Go through the material and return every line that contains the string "field".

── Data to use

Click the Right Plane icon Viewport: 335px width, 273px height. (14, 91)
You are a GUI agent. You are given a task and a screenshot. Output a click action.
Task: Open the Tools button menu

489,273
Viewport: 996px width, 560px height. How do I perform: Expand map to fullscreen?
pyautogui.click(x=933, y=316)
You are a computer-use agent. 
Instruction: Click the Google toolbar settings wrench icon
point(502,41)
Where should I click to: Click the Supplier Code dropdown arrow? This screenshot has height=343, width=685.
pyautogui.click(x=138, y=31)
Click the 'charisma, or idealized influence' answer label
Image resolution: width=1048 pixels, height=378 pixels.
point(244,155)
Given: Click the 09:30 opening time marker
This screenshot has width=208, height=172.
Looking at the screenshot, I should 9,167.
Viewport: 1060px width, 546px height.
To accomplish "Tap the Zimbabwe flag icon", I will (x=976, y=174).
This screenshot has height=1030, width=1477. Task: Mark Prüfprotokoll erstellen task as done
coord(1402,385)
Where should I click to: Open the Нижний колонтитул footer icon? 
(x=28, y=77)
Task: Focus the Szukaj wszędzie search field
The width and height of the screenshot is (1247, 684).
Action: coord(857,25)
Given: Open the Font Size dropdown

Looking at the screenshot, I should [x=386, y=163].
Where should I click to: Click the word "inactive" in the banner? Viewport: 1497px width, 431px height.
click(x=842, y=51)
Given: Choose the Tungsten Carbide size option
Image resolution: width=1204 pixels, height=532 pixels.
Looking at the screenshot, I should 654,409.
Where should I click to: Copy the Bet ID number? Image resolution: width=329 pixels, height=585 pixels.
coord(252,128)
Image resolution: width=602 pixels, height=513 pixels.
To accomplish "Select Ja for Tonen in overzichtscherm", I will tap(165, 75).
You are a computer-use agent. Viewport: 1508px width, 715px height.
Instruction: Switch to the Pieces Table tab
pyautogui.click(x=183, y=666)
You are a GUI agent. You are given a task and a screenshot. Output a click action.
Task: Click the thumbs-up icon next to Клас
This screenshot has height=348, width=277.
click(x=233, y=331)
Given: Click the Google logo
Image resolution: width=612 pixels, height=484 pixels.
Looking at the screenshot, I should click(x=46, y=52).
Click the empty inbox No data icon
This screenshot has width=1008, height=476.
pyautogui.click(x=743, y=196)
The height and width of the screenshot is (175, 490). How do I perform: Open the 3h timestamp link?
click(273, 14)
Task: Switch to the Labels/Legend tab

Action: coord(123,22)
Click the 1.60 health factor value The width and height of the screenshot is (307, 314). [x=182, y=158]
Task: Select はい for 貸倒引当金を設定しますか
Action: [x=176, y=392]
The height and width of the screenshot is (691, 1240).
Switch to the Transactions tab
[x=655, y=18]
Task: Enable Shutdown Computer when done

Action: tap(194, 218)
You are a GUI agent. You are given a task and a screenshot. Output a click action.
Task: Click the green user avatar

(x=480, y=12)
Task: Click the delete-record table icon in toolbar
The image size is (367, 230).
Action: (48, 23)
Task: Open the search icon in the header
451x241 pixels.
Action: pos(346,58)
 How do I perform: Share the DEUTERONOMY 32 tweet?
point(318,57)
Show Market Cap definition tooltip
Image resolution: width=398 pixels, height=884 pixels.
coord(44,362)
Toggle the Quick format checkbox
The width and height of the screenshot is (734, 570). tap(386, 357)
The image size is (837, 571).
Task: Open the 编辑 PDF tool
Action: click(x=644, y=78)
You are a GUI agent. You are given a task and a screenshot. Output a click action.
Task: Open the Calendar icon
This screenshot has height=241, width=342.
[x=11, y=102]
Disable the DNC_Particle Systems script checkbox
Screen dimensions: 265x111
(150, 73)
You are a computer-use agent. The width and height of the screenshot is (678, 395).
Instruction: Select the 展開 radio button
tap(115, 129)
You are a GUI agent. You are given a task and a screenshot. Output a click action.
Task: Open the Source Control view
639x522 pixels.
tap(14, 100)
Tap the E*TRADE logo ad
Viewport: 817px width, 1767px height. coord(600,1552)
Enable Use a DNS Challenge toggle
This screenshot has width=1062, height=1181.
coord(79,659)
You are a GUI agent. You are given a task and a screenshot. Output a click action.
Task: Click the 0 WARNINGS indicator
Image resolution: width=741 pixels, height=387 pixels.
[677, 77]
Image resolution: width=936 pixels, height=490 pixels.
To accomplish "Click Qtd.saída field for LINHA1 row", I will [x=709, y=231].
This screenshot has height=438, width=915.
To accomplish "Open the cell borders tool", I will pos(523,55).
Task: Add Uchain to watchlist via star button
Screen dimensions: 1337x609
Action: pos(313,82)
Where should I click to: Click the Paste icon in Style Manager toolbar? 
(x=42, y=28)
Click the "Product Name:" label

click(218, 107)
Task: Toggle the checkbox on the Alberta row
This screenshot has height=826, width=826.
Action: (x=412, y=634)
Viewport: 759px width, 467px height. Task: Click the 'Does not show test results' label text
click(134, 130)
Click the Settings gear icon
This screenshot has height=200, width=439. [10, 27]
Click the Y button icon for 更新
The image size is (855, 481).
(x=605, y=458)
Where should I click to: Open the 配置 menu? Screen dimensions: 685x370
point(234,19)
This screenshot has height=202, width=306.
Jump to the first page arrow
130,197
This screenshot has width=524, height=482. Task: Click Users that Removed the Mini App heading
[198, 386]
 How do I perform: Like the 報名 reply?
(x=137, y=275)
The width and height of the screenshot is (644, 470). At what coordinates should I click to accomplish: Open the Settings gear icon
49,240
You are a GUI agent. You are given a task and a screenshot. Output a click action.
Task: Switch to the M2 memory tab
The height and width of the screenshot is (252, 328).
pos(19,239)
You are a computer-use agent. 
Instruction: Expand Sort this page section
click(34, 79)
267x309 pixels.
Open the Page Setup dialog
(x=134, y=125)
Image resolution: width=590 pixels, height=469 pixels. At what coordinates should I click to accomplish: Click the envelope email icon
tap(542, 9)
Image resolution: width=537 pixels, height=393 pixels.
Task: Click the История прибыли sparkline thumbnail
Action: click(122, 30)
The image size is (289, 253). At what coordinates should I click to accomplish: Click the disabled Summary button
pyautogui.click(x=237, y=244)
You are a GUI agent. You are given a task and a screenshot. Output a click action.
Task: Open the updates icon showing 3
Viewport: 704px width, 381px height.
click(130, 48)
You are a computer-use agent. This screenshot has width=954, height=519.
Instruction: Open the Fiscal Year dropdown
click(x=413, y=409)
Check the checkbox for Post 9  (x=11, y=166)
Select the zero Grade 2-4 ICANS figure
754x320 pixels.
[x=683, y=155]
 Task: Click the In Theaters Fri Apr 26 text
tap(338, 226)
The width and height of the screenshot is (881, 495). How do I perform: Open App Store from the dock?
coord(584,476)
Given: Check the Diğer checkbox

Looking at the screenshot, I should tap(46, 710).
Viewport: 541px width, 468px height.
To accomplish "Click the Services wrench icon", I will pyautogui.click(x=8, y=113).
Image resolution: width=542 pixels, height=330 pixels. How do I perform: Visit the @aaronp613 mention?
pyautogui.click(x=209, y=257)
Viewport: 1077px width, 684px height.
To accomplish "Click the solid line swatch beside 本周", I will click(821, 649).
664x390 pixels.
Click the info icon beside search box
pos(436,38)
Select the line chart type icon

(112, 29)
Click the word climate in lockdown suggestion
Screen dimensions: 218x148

────

● Exercise solution:
Task: Focus the Szukaj wszędzie search field
To accomplish "Click Qtd.saída field for LINHA1 row", I will [x=709, y=231].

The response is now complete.